Le ministre de la Justice, Jean-Marc Fournier, a reconnu mercredi que la décision rendue par le juge James Brunton, qui a relâché 31 prévenus accusés de gangstérisme depuis le printemps 2009, mérite d'être éclaircie.



Insistant sur le respect qu'il éprouve pour le magistrat, M. Fournier n'en a pas moins soulevé des doutes sur l'appréciation qu'il a faite de la situation avant de rendre sa décision.

«J'ai certains questionnements à la lecture du jugement, a dit le ministre en conférence de presse. L'État du droit reconnaît que le poursuivant (la Couronne) est maître de sa preuve; il a sa stratégie de poursuite. Pourquoi le juge décide-t-il d'être seul maître de la cause?»
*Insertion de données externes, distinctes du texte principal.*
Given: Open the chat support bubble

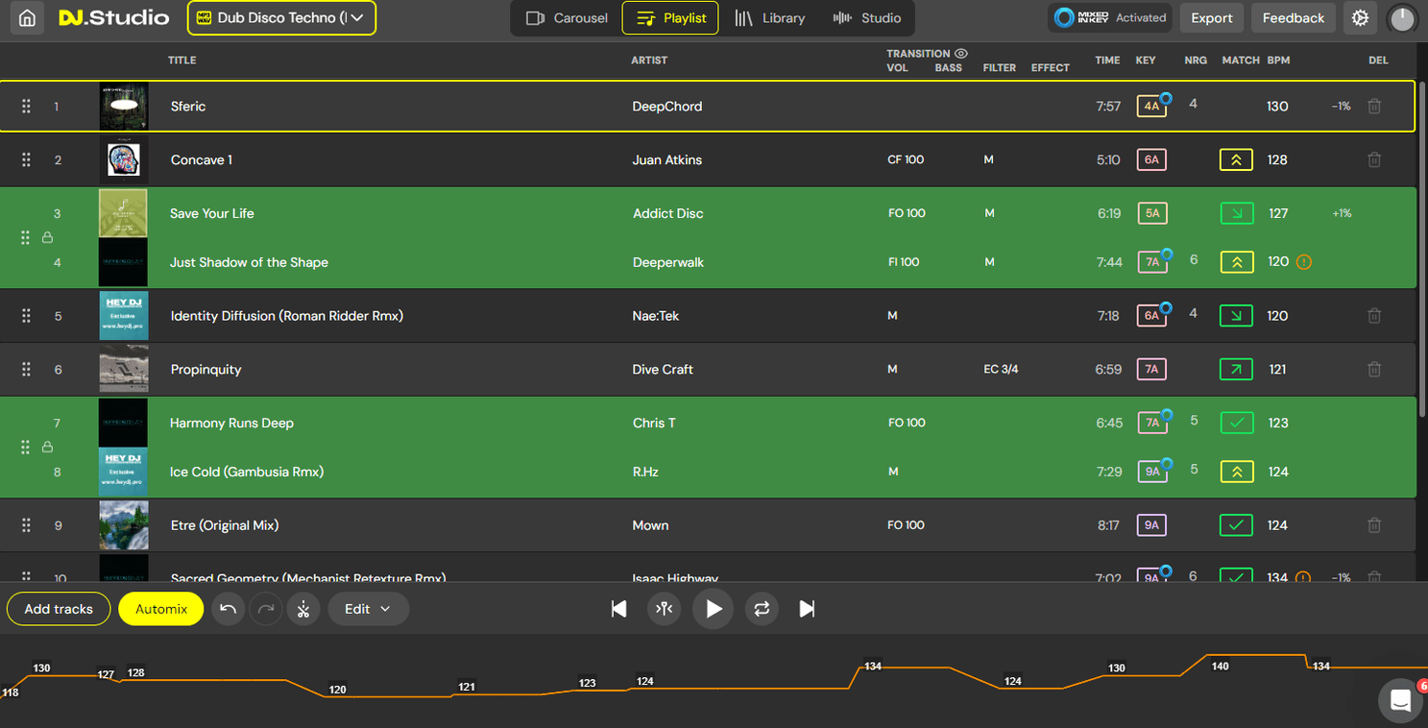Looking at the screenshot, I should 1400,699.

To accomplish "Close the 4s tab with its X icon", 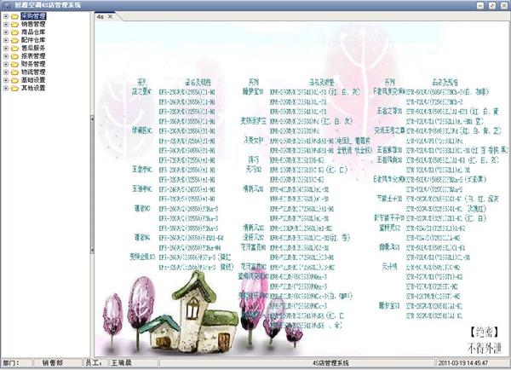I will pyautogui.click(x=110, y=16).
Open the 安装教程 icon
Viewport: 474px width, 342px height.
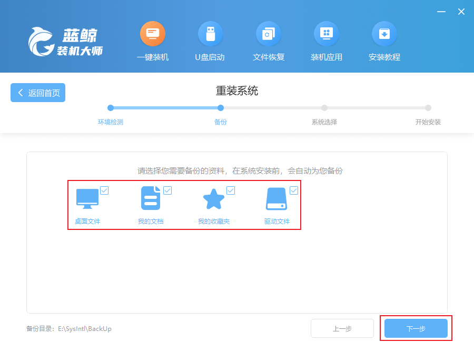tap(384, 34)
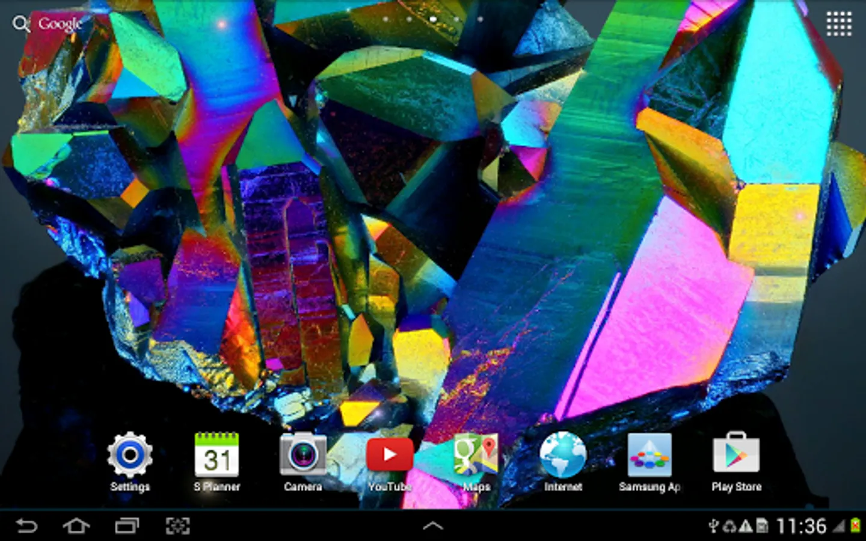Select the first home page indicator dot
The image size is (866, 541).
click(385, 19)
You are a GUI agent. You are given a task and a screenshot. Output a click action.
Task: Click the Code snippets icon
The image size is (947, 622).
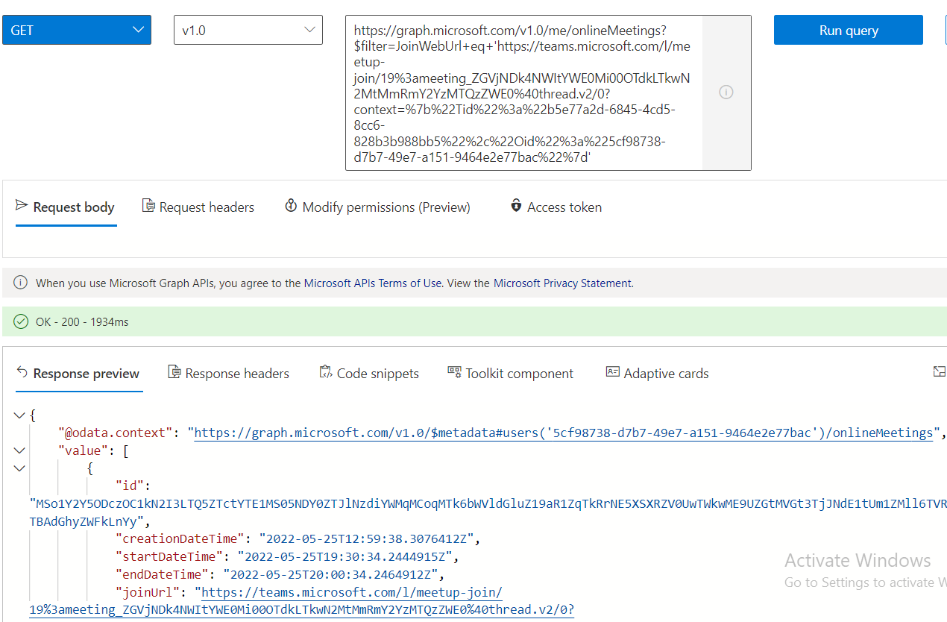click(324, 371)
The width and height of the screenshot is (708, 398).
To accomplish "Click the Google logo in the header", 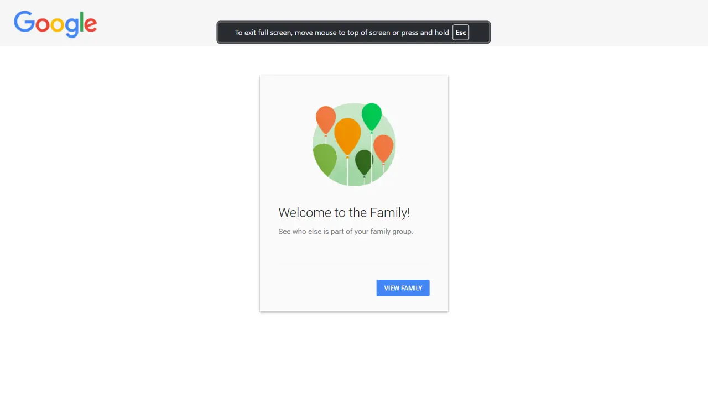I will [55, 24].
Il faudra aussi expliquer ce qui a guidé le juge quand il a décidé de «se donner le pouvoir de séparer les accusés» - 124 sont restés sous les verrous -, contre la volonté de la Couronne. Après avoir créé deux groupes, le juge Brunton a décidé que les cas de trafic de stupéfiants seraient entendus en dernier. Le ministre a paru embarrassé quand on lui a demandé s'il pouvait assurer que l'on pourrait rattraper tous les prévenus libérés si la Couronne l'emporte en appel.Enfin, a dit le ministre, on s'interroge sur l'analyse «statique, figée dans le temps, sur 12 ans» qu'a faite le juge des moyens du système judiciaire. Le juge a soutenu que, avec le nombre de salles disponibles, on ne pouvait voir la fin du superprocès avant 2023, un «délai anticipé déraisonnable». «Le ministère de la Justice a toujours été en mesure de répondre aux besoins de la Couronne pour le procès SharQc», a insisté le ministre Fournier.

«Il y a 124 accusés pour lesquels le procès se poursuit», a-t-il rappelé, expliquant qu'il devait «faire preuve de la plus grande prudence» dans ses propos.

«Un gâchis»

En matinée, à l'Assemblée nationale, le président Jacques Chagnon a demandé aux députés de faire attention aux questions susceptibles de perturber le procès des motards qui n'ont pas été libérés.

Mais cette mise en garde n'a pas freiné la chef péquiste, Pauline Marois. «C'est un gâchis, le gouvernement disait qu'il voulait voir les criminels en prison et non à la télévision. Hier, on voyait des criminels à la télévision sortir de prison, ils sont plutôt devant la télévision!», a-t-elle lancé, lapidaire. «C'est le plus gros procès criminel de l'histoire du Québec, si on refuse de faire porter la responsabilité au ministre de la Justice, encore une fois, personne ne va assumer la responsabilité!», a-t-elle fait valoir. «Belle victoire pour les motards! C'est un triste jour pour la justice», a déploré la critique du PQ en matière de justice, Véronique Hivon.

Sylvie Roy, députée adéquiste, a quant à elle tourné ses canons vers le directeur des poursuites criminelles et pénales, Me Louis Dionne. «La libération hier des 31 criminels est l'illustration la plus éloquente de l'état de délabrement dans lequel notre système de justice se trouve. Tous les ministres de la Justice se sont servis du DPCP comme paravent pour abdiquer leur responsabilité. On nous répète ad nauseam que ce fonctionnaire permettrait de gérer mieux les superprocès. Quel résultat spectaculaire! Des milliers d'heures de travail des policiers mises à la poubelle. Même ses employés, les procureurs de la Couronne, réclament sa démission!», a-t-elle lancé.

En réplique, Jean Charest a rappelé que le gouvernement «est aussi déterminé à poursuivre les criminels, à les amener devant les tribunaux, à présenter la preuve et à ce qu'ils soient jugés et, dans certains cas, mis en prison. Le ministre de la Justice jouit d'une totale confiance du gouvernement.»